The project starts with the observation of contemporary New York housing fabrics, where exists a clear division between typical Manhattan grid and the Towers in Park typology. These two dominant types form the urbanism across Manhattan and beyond, each presenting unique spatial organization and life style embedded within. Based on this observation, the design proposal examines a hypothesis of combining those two urbanism: the normal grid and the abnormal objects, as a basic urban housing model to construct the city. Therefore, instead of using the existing Manhattan grid structure, a new grid module extracted from the basic Manhattan plot of 25ft is introduced to reconfigure – the courtyard system with generic dimension of 50ft by 50ft. It is the generic urban container of housing and infrastructure, which at the same time responds to the specific site constraints of FDR and the urban edge. The second system of series of objects introduced into the site holds public amenities and various housing types. The place where grid reconciles with the objects gives the public amenities shape and generates another layer of public space, being the recreational programs connected by a loop and landscape that ties the project to the city at a larger scale.

The emergence of universal urban grid and particular urban objects not only addresses the concern of urban multiplicity, more significantly, it informs a new urban housing typology at both programmatic and social levels. The spatial arrangements makes possible the coexistence of diverse living styles for multi-families, and its programmatic amenities embody the vision of a new social order which emerges as framework of the living community.

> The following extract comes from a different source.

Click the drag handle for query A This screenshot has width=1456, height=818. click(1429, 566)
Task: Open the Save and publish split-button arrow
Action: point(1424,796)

As a vision, this project is conceived at the scale of both a super block and a single bock, and the strength of the project resides in the duality to accommodate a variety of the scales and life styles from superblock to block and from city to buildings. As an urban experiment, this project serves as both an urbanistic housing strategy and a social framework. It could be re-adapted into different urban contexts with various parameters accordingly, thus to respond to the dynamics of our city today at large."